Gehirn und Nerven

Wie entsteht eine Hirnblutung?

Jolinchen denkt nach

Sicher weißt du, dass unser Körper bis in die kleinste Ecke von Blutgefäßen (Adern) durchzogen ist. Genau, manchmal sagt man auch Adern dazu. In diesen Blutgefäßen fließt unser Blut. Es ist im Prinzip immer da und wird von unserem Herzen immer wieder durch den Körper gepumpt. Dabei kommt es in jeder ‚Runde’ durch den Körper auch an der Lunge und am Darm vorbei. Dort nimmt es Sauerstoff und Nährstoffe auf. Unser Körper braucht ja jede Menge davon, um daraus Energie für seine Organe zu machen und fürs Laufen, Springen, Schreiben,...

Transportmittel Blut

Natürlich braucht auch unser Gehirn Sauerstoff und Nährstoffe. Deshalb ist ja auch unser Gehirn mit Adern durchzogen. In jeder Sekunde unseres Lebens fließt also Blut durch die Adern im Gehirn und versorgt die Gehirnzellen mit allem, was sie so brauchen. Im Prinzip können wir 100 Jahre alt und älter werden, und noch immer gelangt über die Adern im Gehirn Sauerstoff und Nährstoffe zu den Gehirnzellen, ohne dass da was undicht wird und leckt. Vorausgesetzt natürlich, man lebt gesund und ‚pflegt’ seine Blutgefäße dadurch.
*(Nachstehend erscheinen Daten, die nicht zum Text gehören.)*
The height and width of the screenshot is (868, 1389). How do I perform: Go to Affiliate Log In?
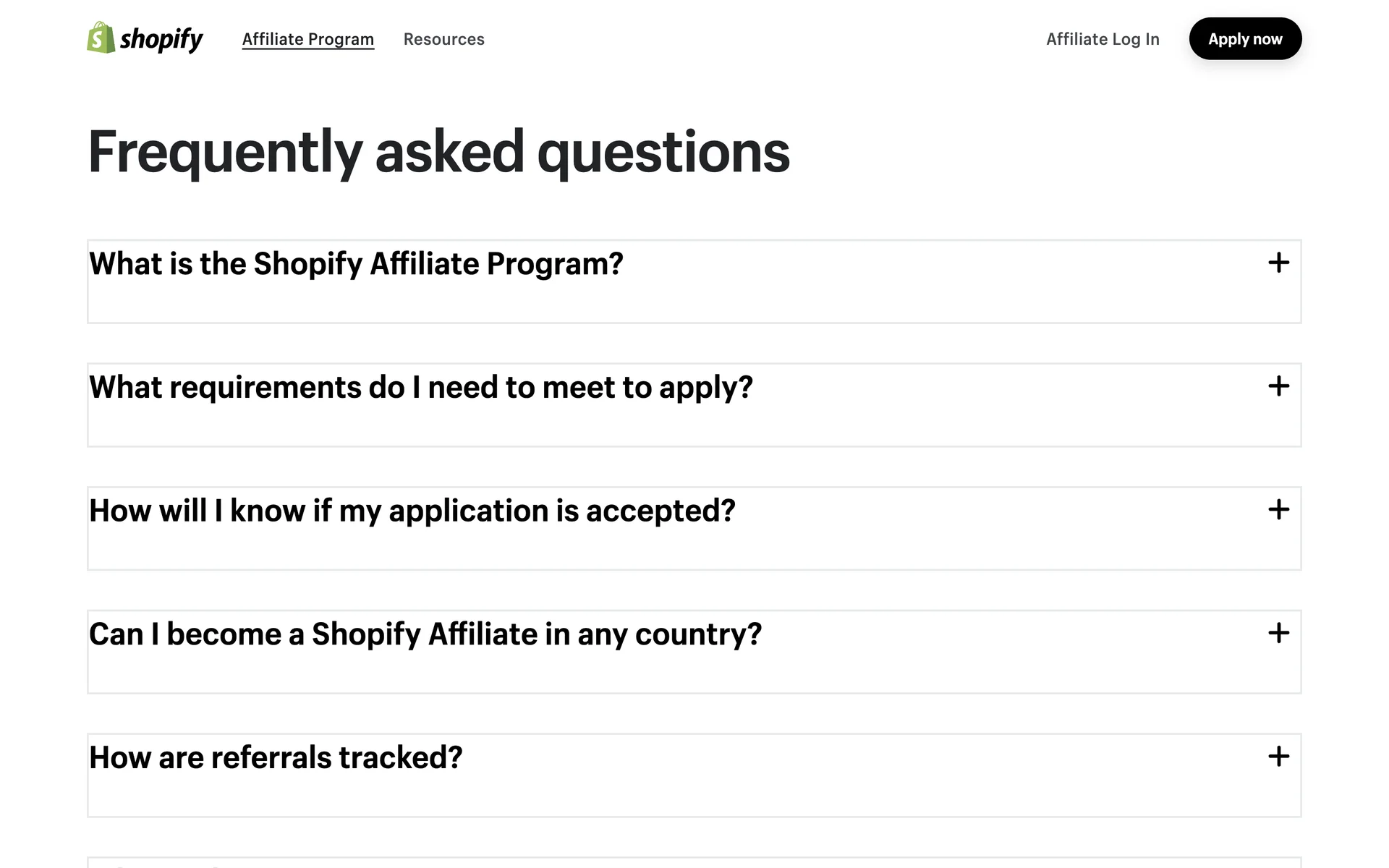pos(1103,39)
Versorgung wird unterbrochen

Eine Hirnblutung ist, wenn eine der Adern im Gehirn plötzlich platzt, also undicht wird. Das Blut fließt dann einfach irgendwohin, aber nicht mehr zu den Gehirnzellen, zu denen es eigentlich fließen sollte. Das ist etwa so, wie wenn ein Gartenschlauch platzt und das Wasser nicht mehr zu den Pflanzen kommt, sondern irgendwo im Rasen versickert. Und so wie die Pflanzen, die wegen des geplatzten Schlauchs kein Wasser mehr bekommen und eingehen, so sterben die Gehirnzellen ab, weil sie weder Sauerstoff noch Nährstoffe bekommen.

Du siehst, so eine Hirnblutung ist eine sehr ernsthafte Sache, an der man sogar sterben kann. Wenn es zu einer Hirnblutung kommt, muss deshalb natürlich sofort ein Arzt gerufen werden. Zum Glück kommt eine Hirnblutung recht selten vor, und bei Kindern schon mal so gut wie gar nicht.